For Kaysen, the memoir’s popularity came as a shock. When asked how she felt about the book’s reception, Kaysen expressed the initial surprise she felt and continues to feel. “It still surprises me that people are still reading it.”

Kaysen’s author visit at Porter Square Books was especially impactful due to the store's location in Cambridge, as McLean Hospital is just over a 15-minute drive away.  During the Q&A session, it became clear that multiple people at the event had spent time at McLean themselves. To be able to communicate directly with the author of a memoir so deeply relatable was a visibly sentimental experience for these guests. In those moments, the room felt a lot more like a community of neighbors with shared experiences. One woman who’d been hospitalized at McLean shared a particularly ironic memory with Kaysen.

“Some of the girls and I tried to watch “Girl, Interrupted” as a movie night, and they did not let us,” she recounted, drawing laughter from the crowd.  

Throughout the audience’s questions on her hospitalization, Kaysen made a point that her time at McLean had its highs as well as its lows. “It’s a rift, being put away from yourself, from regular life. It’s a strange rifting life and I don’t think that ever goes away. I made that experience, though, into something that brought me a lot of happiness.”

Despite some of the chaos that ensued during her 18-month stay, Kaysen ultimately described McLean as a refuge. “It was also a refuge. It was an irritating, frightening, bothersome refuge, but it was a refuge.”

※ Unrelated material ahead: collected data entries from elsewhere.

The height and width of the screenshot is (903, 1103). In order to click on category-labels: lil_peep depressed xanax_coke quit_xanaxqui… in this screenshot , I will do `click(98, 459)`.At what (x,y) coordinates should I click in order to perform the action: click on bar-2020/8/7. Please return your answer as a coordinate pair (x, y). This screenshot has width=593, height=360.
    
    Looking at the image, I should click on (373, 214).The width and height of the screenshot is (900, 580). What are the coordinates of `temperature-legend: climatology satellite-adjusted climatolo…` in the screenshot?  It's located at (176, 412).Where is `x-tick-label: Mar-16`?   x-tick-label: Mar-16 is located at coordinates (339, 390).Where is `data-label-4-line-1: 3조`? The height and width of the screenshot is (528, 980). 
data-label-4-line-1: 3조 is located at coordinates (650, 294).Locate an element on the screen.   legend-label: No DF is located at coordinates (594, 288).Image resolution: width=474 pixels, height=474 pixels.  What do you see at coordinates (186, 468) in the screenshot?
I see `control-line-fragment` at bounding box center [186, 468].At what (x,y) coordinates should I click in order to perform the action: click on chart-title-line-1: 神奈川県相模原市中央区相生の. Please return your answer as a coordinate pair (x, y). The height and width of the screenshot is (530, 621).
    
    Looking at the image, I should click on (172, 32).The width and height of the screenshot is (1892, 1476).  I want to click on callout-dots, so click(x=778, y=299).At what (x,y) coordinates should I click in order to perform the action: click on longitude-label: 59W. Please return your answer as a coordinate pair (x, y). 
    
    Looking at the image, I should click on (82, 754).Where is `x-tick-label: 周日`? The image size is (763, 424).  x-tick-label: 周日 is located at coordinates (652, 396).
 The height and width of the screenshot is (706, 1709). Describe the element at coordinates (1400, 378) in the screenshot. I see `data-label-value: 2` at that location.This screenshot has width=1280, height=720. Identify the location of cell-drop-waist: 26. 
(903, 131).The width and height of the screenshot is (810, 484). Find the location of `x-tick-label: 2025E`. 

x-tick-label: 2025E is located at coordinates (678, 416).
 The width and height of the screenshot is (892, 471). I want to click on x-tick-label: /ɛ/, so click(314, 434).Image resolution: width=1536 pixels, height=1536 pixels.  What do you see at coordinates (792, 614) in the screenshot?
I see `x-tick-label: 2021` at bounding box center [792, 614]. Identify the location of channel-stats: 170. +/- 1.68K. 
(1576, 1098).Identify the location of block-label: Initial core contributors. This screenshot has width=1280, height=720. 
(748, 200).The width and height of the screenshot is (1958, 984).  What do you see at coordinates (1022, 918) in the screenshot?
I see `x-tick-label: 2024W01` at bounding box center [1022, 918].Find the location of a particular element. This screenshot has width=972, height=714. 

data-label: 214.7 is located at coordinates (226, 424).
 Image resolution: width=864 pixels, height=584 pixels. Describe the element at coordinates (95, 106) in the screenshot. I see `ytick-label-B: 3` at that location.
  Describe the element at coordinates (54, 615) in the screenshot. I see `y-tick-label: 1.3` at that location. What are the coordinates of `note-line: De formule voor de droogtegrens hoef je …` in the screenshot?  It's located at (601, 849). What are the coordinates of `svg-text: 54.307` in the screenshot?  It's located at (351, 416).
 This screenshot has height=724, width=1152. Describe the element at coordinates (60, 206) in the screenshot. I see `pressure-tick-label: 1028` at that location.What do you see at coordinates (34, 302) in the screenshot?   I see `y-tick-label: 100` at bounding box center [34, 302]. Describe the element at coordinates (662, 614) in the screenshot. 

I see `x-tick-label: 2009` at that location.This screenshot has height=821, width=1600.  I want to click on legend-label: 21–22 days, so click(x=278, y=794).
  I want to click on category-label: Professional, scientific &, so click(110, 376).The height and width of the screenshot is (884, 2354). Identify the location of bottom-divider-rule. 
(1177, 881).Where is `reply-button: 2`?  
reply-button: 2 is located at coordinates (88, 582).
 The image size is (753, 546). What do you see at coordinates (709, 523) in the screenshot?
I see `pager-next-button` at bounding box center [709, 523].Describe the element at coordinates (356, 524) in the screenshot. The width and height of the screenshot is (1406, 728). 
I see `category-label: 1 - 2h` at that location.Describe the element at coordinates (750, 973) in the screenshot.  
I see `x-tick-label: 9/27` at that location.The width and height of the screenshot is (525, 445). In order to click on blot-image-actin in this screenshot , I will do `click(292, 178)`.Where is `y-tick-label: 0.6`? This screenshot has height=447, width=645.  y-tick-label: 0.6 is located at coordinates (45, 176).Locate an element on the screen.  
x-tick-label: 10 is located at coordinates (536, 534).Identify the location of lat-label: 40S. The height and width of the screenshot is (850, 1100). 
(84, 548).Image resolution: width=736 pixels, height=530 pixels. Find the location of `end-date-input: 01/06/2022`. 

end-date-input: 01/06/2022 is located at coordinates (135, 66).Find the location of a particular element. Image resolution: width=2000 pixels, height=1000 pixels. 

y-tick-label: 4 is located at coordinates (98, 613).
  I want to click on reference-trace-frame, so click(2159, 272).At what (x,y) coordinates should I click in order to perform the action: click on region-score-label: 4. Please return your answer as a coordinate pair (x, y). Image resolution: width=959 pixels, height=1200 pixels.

Over 50 years after her hospitalization, Kaysen continues asserting control over her narrative, while seemingly harboring little resentment. Time has been crucial in the formation of a clearer perspective. “I think it takes a while to see the funny side of bad things,” she said in response to a question on how she incorporated humor into the memoir. Her advice to fellow memoir writers is to wait. “Many people now do not wait long enough,” she said. Time is necessary to digest the experience. In the case of “Girl, Interrupted,” the observations and feelings of Kaysen’s 18-year-old self remain timeless.